Sliding clamp proteins topologically encircle DNA and play vital roles in coordinating the actions of various DNA replication, repair, and damage tolerance proteins. At least three distinct surfaces of the Escherichia coli β clamp interact physically with the DNA that it topologically encircles. We utilized mutant β clamp proteins bearing G66E and G174A substitutions (β159), affecting the single-stranded DNA-binding region, or poly-Ala substitutions in place of residues 148-HQDVR-152 (β148–152), affecting the double-stranded DNA binding region, to determine the biological relevance of clamp–DNA interactions. As part of this work, we solved the X-ray crystal structure of β148–152, which verified that the poly-Ala substitutions failed to significantly alter the tertiary structure of the clamp.
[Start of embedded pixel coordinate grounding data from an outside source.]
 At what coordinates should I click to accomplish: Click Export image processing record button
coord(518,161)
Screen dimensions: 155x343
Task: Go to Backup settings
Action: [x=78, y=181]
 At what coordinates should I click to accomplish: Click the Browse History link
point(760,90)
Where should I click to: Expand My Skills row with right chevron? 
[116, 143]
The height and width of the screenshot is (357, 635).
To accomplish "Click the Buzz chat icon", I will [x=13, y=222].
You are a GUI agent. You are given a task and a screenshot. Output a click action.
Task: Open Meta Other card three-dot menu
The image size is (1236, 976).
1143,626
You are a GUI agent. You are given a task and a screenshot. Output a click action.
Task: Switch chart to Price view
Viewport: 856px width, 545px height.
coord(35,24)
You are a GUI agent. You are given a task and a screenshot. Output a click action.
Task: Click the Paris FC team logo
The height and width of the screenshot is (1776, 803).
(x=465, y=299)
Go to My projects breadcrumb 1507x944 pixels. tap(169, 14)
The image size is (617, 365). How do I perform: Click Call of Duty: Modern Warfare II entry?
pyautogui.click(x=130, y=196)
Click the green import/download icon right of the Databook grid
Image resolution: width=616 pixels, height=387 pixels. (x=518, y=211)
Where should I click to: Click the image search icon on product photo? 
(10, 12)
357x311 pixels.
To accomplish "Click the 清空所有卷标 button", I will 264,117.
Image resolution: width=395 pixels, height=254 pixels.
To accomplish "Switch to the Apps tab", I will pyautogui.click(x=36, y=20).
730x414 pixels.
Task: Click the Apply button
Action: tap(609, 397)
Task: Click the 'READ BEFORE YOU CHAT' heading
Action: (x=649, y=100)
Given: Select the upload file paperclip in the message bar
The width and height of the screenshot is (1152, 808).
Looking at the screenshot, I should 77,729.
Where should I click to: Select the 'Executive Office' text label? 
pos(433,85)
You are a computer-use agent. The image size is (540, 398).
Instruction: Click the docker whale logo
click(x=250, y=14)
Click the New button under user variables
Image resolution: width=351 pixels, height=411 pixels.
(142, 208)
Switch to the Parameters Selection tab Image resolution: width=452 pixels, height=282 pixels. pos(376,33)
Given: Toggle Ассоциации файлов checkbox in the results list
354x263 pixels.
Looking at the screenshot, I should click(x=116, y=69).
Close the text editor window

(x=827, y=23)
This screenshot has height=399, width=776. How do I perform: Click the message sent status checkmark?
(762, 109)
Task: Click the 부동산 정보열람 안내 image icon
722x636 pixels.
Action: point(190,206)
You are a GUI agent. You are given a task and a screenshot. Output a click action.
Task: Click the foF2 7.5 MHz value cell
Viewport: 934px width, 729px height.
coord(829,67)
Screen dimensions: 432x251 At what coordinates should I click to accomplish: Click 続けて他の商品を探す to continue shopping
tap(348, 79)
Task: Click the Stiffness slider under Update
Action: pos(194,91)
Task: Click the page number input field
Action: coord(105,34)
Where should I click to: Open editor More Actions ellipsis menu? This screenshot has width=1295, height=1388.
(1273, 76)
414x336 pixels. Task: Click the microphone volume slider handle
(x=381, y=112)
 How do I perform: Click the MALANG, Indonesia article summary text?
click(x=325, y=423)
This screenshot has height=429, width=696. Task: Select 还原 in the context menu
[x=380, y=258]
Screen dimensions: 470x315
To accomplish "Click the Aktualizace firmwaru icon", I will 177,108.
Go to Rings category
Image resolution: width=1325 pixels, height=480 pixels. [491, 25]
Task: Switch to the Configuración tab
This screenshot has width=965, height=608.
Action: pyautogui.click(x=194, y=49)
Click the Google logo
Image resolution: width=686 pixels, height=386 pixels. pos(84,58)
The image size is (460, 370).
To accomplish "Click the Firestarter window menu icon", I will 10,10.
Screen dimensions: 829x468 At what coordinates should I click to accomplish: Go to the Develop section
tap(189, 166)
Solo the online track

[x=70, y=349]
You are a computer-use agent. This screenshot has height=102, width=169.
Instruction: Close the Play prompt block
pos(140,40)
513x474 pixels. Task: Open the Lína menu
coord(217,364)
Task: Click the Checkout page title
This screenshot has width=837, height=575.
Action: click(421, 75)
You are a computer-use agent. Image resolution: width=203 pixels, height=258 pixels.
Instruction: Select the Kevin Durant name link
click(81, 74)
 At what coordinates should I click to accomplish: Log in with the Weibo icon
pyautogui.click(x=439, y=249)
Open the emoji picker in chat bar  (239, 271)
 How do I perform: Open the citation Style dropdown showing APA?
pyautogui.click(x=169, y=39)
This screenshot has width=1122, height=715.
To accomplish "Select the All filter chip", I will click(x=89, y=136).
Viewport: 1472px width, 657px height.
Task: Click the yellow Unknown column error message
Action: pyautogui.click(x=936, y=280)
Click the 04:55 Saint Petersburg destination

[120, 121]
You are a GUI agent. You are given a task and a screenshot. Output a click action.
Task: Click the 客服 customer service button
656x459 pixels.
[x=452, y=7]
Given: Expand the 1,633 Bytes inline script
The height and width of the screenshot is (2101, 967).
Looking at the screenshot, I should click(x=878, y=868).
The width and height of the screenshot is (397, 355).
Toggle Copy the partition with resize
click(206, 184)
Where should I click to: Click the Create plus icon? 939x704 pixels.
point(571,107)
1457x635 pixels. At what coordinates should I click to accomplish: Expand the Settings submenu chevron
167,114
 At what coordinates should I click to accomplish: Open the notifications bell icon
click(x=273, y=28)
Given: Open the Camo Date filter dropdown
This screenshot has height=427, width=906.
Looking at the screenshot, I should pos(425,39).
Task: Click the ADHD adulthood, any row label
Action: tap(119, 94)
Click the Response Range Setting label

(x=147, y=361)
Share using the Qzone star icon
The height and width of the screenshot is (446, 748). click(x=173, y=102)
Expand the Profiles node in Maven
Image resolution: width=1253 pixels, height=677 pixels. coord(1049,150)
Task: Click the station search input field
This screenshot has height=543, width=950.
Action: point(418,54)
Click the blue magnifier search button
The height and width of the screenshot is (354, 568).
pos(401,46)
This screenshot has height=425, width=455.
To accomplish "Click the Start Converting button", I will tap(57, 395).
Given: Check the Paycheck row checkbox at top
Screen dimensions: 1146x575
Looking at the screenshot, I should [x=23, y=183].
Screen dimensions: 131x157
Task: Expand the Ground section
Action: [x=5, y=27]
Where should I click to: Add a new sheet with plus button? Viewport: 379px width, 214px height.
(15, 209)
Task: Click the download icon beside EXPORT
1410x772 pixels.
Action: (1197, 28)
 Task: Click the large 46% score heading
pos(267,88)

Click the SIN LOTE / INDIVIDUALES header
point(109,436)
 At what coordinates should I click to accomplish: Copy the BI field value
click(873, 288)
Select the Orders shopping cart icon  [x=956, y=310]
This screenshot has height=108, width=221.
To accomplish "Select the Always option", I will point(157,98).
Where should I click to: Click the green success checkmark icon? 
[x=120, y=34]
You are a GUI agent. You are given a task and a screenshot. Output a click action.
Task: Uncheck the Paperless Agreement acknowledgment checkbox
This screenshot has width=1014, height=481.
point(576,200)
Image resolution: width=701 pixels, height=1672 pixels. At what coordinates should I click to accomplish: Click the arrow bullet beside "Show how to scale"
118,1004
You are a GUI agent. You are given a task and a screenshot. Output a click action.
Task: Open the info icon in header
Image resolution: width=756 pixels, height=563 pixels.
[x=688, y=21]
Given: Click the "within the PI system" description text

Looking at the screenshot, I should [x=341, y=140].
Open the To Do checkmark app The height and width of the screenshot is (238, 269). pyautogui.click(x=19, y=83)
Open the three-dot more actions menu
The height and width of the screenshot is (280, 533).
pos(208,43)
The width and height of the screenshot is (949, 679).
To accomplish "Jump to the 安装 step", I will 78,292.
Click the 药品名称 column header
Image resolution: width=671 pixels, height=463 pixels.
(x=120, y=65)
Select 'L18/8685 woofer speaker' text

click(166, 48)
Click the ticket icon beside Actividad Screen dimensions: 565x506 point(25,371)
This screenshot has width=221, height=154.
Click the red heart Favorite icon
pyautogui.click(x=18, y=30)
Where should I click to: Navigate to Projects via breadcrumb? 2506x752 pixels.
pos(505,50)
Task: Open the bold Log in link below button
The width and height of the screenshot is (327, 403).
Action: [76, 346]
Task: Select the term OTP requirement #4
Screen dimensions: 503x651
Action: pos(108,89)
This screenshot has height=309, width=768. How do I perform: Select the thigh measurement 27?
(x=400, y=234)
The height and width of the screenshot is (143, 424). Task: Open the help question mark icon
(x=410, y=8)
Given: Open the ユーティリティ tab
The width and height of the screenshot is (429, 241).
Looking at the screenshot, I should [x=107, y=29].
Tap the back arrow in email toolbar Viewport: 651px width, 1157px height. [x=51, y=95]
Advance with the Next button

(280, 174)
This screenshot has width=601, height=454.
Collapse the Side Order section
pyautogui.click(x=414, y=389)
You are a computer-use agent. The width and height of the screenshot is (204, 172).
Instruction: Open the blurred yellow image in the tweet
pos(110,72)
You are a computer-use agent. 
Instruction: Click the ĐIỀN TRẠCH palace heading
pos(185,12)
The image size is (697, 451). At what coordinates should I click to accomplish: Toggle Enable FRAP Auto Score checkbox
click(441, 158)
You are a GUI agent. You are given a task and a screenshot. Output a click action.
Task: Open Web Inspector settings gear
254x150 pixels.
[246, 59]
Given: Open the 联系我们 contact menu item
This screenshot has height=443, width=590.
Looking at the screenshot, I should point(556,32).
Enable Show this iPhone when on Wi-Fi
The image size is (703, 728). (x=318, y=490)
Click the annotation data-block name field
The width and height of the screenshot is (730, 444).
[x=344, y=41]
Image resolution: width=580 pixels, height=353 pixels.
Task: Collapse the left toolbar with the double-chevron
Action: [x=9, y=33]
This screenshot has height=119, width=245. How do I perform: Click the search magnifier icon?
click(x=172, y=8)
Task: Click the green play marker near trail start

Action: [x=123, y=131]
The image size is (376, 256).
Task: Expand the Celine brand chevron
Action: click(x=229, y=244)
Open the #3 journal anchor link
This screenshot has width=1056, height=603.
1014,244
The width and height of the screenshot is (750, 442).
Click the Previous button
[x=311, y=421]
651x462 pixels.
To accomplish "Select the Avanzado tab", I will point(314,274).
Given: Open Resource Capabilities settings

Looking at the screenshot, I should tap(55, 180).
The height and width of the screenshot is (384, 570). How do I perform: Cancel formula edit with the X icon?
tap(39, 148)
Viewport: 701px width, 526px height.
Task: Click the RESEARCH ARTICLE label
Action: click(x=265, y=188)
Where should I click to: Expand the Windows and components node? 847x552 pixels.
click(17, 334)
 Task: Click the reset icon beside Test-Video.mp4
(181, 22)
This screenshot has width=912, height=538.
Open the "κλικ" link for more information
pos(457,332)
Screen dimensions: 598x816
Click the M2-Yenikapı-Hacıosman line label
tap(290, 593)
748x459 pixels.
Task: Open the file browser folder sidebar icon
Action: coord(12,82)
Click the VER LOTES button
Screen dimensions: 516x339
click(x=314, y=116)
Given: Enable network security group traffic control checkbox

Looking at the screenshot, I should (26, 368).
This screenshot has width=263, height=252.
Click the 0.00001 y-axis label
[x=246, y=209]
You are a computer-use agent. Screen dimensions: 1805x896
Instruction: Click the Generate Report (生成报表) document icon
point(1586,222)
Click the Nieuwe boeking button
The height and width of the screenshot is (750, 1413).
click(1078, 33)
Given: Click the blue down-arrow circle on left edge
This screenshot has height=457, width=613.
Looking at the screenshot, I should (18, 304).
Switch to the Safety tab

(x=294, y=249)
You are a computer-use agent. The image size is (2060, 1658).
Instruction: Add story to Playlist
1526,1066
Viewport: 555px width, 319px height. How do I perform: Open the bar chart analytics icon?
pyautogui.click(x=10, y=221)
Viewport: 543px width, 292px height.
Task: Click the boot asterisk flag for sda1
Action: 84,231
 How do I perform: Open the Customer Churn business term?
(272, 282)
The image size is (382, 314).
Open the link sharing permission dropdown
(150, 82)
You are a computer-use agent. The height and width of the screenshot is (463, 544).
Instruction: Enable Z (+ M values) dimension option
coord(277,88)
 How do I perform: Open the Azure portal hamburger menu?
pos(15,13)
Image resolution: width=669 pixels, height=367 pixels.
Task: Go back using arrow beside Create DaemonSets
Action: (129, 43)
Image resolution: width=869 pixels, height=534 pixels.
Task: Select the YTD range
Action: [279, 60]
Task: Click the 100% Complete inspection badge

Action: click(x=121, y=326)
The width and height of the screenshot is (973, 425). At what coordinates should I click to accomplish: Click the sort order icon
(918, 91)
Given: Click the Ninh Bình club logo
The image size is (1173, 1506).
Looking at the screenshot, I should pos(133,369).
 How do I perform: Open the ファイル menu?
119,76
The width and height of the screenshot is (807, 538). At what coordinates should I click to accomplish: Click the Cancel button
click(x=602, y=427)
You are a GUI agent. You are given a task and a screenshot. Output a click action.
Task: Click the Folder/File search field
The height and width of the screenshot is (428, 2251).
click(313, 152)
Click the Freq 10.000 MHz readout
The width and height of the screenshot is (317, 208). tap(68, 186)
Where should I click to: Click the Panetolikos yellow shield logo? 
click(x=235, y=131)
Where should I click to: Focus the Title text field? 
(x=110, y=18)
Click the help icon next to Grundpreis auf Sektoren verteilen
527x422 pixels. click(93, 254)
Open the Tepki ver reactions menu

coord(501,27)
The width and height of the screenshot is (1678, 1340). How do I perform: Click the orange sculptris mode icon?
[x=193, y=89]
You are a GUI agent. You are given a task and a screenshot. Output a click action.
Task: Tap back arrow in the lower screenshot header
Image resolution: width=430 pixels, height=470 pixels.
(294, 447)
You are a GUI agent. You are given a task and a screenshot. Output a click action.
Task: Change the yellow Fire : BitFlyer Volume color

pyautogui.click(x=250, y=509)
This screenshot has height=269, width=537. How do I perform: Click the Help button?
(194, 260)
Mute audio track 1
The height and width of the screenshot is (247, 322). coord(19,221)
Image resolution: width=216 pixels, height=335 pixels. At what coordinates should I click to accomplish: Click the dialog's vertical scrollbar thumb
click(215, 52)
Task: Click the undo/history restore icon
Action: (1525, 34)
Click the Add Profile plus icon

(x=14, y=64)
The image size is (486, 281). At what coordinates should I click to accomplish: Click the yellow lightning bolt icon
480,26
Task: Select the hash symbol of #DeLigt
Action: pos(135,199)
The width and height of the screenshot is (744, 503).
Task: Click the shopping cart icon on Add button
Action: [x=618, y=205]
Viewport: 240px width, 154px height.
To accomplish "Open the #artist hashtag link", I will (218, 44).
Based on functional assays, both β159 and β148–152 were impaired for loading and retention on a linear primed DNA in vitro. In the case of β148–152, this defect was not due to altered interactions with the DnaX clamp loader, but rather was the result of impaired β148–152–DNA interactions. Once loaded, β148–152 was proficient for DNA polymerase III (Pol III) replication in vitro. In contrast, β148–152 was severely impaired for Pol II and Pol IV replication and was similarly impaired for direct physical interactions with these Pols. Despite its ability to support Pol III replication in vitro, β148–152 was unable to support viability of E. coli. Nevertheless, physiological levels of β148–152 expressed from a plasmid efficiently complemented the temperature-sensitive growth phenotype of a strain expressing β159 (dnaN159), provided that Pol II and Pol IV were inactivated. Although this strain was impaired for Pol V-dependent mutagenesis, inactivation of Pol II and Pol IV restored the Pol V mutator phenotype. Taken together, these results support a model in which a sophisticated combination of competitive clamp–DNA, clamp–partner, and partner–DNA interactions serve to manage the actions of the different E. coli Pols in vivo.